Report: Understanding Trauma For Cops, Lawyers and Investigators Exposed To Video Evidence 

In the digital age, the criminal justice world relies more on video evidence. Researchers interviewed police, investigators and legal professionals about how it can become a secondary source of trauma. 

Report: Understanding Trauma For Cops, Lawyers and Investigators Exposed To Video Evidence 

Criminal justice professionals rely more on ever-advancing video evidence in the digital era. Still, a recent Journal of Interpersonal Violence study warns that exposure to the evidence can be a secondary trauma source. 

The study, “Workplace Trauma in a Digital Age: The Impact of Video Evidence of Violent Crime on Criminal Justice Professionals,was written by Arija Birze, a postdoctoral fellow at the University of Toronto, Kaitlyn Regehr, a lecturer at Kent University, and Cheryl Regehr, a social work professor at the University of Toronto.

Facebook has paid $52 million in a class action settlement to moderators who review uploaded videos for not safeguarding their workers’ mental health. Many of those workers developed PTSD on and after the job. Criminal justice professionals repeatedly watch similar and often more disturbing material but receive little support. 

To see how that exposure impacts officers, lawyers and other workers in the field of criminal justice, the authors of “Workplace Trauma in a Digital Age” interviewed 16 criminal justice professionals on their work with video evidence of violent crimes. 

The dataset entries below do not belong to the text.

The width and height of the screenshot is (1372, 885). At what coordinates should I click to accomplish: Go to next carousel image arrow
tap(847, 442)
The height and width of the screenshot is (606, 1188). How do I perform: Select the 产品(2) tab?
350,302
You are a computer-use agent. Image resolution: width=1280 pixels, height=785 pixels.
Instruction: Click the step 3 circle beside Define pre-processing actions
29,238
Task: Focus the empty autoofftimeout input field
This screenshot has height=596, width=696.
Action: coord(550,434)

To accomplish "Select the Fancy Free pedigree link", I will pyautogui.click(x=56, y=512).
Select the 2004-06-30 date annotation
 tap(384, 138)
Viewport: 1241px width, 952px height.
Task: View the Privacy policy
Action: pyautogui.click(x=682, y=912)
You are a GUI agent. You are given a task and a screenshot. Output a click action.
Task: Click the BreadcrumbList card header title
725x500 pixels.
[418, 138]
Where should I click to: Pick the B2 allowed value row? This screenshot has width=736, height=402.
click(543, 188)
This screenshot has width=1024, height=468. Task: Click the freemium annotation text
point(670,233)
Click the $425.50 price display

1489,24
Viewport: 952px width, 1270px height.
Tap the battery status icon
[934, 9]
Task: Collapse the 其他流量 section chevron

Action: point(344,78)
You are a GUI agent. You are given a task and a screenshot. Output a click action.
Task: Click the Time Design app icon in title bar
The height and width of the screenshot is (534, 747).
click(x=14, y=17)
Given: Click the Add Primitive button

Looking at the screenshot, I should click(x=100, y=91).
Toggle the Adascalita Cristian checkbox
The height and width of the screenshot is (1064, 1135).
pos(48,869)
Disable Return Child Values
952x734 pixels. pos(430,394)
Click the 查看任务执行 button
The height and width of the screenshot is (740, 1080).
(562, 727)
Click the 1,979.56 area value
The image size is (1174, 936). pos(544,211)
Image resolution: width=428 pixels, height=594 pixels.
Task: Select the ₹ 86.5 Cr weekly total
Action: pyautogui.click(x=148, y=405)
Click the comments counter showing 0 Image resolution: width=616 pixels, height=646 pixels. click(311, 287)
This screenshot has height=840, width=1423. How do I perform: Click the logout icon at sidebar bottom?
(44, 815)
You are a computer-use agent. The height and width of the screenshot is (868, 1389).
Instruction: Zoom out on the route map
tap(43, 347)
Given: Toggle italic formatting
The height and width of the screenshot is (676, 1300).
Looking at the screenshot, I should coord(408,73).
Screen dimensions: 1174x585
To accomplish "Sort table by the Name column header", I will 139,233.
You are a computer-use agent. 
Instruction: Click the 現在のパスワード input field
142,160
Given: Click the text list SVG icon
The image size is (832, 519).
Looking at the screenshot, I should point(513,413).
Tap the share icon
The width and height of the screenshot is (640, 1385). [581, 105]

While criminal professionals are often exposed to real-time traumatic events, researchers found that the digital era has opened the door for secondary traumas. 

“It sticks with you,” said one senior officer with over 30 years of supervisory and investigative experience. “You see things that other people only hear about, so you are constantly taking in other people’s trauma.” 

Like all other sources in the study, the officer was kept anonymous through a pseudonym. In this case: Indigo. Indigo, throughout their career, has reviewed videos that include footage of homicides, sex crimes and child exploitation. 

“You’re going to watch it over and over and over,” Indigo said. “You’re going to watch it so that it becomes sort of second nature to you.”

The study’s authors established six categories to present their findings, analyzing their conversations with interviewees for commonalities. 

The Ubiquity of Violent Video Evidence

With nearly everything caught on camera, high-quality video and audio evidence is ever present in the criminal justice world. According to the study, the prevalence of video evidence has increased so significantly that several police departments have established units dedicated to analyzing it. 

“I do think it is so common that people now expect it like, ‘where’s the surveillance video.’ Why didn’t someone capture that on a camera? Was there any video captured of that?” said a lawyer with over 15 years of experience interviewed in the study. 

Proximity to Violence Through Video Evidence

One of the study’s interviewees likened video evidence to watching a movie on a 4K TV. Some units, like national security investigators, regularly view videos like beheadings and other forms of violence. 

“Video evidence is more real because it shows you exactly what happened,” said a judge interviewed in the study with over 40 years of experience in criminal and appeals court proceedings. The judge continued to describe the benefit of “more real” evidence, which partially reveals the potential traumas for the viewers. According to the study, graphic videos may be more traumatic than still images alone. 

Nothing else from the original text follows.